The “second round of the general elections,” as Pablo Iglesias described Sunday’s European and municipal vote, was a bitter pill to swallow for the Podemos leader.
While the PSoE confirmed its undisputed hegemony, coming first in 10 of the 12 regions where voting took place and sending 20 MEPs to the Socialist group in Brussels (more than any other country), Podemos lost everywhere. It lost its most well-known mayors, in Barcelona and Madrid, and their support is no longer necessary for the Socialists to control the local governments in many autonomous communities, in some of which the PSoE received absolute majorities that had been considered impossible.
The leadership of Unidas Podemos was hoping to bring its victories and its power in the territories to the table in the coming negotiations with Pedro Sánchez, in which they already started off at a disadvantage. Today, however, even though it still holds 35 seats in Congress, the party that wanted to “storm the heavens” is weaker than it has ever been.
And now, with the next election dates far off, it’s time for a proper reckoning: there are louder and louder calls for Iglesias’s resignation, while within Izquierda Unida (Podemos’s alliance partner), the only one of the party’s candidates to win a mayoral race in a provincial capital, the new mayor of Zamora, who received an absolute majority without Podemos, is asking his party colleagues to rethink their coalition with Podemos.
Íñigo Errejón, one of Podemos’s founders, is blaming this electoral debacle on the rigidity of his former party. As for Iglesias—the only political leader whose complete silence on Sunday evening spoke volumes—he held the first press conference after the elections on Monday, in which he acknowledged the bad results, but still insisted that there should be a coalition government with his party, both at the national level and in regions and municipalities where possible. “When we are divided and we fight, it doesn’t work,” he said, in an aside aimed at Errejón. “We will not surrender,” he added.

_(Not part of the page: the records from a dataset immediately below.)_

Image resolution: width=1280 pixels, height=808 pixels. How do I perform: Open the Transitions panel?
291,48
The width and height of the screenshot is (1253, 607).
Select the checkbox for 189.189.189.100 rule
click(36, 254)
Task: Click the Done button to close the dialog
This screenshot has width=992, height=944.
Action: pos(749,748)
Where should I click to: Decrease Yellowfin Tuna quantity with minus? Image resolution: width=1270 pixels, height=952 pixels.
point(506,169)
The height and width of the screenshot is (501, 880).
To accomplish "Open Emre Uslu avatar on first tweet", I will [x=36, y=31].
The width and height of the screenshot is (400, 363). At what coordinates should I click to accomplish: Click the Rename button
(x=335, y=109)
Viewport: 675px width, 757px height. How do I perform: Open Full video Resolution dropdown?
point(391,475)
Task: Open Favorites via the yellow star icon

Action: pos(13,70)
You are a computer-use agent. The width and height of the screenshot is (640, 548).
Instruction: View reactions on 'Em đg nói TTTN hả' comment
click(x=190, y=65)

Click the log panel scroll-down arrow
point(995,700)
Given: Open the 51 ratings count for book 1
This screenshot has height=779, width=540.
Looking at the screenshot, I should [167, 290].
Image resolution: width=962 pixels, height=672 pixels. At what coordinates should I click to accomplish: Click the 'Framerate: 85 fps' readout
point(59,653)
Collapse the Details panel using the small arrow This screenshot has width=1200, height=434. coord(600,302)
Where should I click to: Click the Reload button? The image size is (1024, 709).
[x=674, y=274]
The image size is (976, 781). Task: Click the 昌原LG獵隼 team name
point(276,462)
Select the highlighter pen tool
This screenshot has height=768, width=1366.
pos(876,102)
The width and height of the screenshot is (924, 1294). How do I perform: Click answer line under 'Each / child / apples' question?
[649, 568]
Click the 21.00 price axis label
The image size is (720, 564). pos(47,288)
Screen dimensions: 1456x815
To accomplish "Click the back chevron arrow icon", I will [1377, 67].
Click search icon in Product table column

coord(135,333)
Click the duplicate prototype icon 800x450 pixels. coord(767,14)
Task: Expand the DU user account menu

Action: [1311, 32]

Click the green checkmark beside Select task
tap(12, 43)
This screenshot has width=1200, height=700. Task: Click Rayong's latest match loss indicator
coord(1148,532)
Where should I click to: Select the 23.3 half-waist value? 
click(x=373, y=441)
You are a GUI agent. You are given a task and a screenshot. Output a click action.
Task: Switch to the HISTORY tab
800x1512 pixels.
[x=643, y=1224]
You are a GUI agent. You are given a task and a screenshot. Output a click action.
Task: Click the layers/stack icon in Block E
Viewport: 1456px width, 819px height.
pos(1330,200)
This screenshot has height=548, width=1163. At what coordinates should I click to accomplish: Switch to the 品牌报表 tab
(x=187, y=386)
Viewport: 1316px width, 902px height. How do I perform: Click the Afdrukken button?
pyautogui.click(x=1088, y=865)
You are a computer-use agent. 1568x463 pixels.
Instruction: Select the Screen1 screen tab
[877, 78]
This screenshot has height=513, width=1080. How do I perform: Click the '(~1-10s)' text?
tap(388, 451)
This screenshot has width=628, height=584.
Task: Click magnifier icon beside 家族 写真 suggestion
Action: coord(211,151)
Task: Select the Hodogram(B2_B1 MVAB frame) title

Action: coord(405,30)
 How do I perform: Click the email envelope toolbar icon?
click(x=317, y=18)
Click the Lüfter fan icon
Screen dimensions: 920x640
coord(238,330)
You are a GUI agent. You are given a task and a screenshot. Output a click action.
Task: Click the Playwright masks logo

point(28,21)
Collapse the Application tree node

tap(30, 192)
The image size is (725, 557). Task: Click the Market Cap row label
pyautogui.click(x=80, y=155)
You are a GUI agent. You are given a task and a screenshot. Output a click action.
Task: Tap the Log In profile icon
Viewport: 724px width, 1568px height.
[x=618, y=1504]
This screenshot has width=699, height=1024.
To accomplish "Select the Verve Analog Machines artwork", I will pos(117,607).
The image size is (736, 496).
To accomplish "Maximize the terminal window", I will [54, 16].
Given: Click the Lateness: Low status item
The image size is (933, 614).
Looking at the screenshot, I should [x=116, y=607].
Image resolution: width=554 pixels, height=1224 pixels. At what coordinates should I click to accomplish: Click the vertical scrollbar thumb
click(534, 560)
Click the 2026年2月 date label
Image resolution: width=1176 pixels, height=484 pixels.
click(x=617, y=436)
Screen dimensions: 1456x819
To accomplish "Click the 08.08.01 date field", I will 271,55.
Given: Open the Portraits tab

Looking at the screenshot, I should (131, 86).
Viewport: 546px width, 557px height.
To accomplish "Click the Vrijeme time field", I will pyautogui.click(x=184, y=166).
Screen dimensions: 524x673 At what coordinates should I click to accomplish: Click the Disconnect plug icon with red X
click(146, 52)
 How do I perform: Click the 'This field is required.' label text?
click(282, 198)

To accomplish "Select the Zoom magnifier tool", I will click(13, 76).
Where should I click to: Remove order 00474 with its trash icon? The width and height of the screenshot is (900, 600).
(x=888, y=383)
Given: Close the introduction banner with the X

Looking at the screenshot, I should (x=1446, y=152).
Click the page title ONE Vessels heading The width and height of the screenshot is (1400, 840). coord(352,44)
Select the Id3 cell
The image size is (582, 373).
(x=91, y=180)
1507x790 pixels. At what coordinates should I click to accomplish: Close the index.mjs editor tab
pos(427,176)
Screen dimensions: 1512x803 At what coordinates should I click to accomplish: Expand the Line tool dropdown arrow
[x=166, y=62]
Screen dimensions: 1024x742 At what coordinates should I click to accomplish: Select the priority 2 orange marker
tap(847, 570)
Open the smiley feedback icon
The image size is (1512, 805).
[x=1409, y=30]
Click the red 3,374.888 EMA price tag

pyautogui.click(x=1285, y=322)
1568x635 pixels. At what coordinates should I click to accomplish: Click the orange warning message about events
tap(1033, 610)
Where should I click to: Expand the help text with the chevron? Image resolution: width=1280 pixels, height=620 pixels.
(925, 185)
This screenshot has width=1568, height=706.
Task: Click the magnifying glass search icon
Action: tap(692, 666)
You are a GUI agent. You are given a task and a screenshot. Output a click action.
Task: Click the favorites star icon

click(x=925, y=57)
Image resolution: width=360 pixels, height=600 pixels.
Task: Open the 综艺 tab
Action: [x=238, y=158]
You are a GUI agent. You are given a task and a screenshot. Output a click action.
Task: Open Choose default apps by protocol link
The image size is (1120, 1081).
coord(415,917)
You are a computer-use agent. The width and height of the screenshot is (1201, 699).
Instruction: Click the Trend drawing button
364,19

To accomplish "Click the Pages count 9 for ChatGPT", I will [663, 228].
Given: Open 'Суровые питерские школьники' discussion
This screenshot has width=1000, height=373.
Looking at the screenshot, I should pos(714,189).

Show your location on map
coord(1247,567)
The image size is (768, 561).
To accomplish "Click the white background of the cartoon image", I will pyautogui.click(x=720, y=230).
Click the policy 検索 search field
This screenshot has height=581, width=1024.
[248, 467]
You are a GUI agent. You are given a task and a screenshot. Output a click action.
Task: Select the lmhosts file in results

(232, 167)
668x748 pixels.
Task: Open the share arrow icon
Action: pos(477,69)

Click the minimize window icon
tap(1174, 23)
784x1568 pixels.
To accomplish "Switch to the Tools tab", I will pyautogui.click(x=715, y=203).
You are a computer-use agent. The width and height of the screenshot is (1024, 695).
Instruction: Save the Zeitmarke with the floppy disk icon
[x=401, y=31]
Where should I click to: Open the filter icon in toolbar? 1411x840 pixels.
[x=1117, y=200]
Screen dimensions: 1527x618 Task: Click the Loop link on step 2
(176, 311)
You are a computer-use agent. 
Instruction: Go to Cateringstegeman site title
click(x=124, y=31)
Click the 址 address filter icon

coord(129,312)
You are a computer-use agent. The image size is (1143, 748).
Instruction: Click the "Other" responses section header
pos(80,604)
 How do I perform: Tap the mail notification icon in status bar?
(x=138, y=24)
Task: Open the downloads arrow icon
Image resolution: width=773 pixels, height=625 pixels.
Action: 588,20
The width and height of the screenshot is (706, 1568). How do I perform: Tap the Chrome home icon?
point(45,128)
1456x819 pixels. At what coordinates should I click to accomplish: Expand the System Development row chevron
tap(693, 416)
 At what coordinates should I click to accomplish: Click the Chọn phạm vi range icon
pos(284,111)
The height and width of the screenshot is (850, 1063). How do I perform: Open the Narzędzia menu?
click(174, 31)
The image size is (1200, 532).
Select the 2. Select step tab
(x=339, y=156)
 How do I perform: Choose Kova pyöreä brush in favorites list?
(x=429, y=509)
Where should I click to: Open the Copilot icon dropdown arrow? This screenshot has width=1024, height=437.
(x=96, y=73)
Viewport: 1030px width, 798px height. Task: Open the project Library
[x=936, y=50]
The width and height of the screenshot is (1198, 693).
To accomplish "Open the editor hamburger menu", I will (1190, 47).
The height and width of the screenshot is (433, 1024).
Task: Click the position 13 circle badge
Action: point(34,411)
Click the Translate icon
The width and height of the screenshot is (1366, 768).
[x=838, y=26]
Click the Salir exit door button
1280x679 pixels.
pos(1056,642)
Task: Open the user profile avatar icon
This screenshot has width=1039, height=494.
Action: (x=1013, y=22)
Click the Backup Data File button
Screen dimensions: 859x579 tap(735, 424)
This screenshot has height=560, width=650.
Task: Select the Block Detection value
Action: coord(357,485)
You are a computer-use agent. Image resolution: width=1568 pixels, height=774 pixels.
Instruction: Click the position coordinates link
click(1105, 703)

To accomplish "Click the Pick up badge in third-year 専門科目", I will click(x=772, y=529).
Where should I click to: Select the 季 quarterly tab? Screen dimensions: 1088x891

But the PSoE now has an easy path to ignore Podemos’s request, as it has gained much more political weight than it had a month ago. The Socialists are so confident that they are again embracing the option of a single-party minority government, and they are asking Ciudadanos to let go of their cordon sanitaire against Sánchez and collaborate with the PSoE to prevent the corrupt politicians of the right-wing Partido Popular from being able to govern in Madrid with Vox. And, as everyone knows, they would not mind at all if Ciudadanos were to show a more open attitude in Congress as well, where the PSoE would have a comfortable majority with their support.
Meanwhile, the extreme-right Vox has seen its score almost halved compared to a month ago (from 10% to 6%), but now it has members in almost all local parliaments and administrations. The party is now raising the stakes: it will no longer agree to support the PP “from afar,” as it did in Andalusia, but it wants to have political weight and explicit political recognition.
While the PP has shown no hesitation in acceding to these demands, some in Ciudadanos have balked at the prospect. Although it has improved its score compared to the results of the previous municipal, regional and European elections, Ciudadanos has clearly not succeeded in its bid to defeat the PP on the right, and this may call into question its strategy of a hard-right turn in recent months, resulting in a renewed openness towards different political orientations.
Meanwhile, the PP is breathing a sigh of relief: to have “saved” Madrid, taken control of the capital and stopped the inexorable march of Ciudadanos is a shot in the arm for Pablo Casado, the PP leader who was on the verge of resigning a month ago.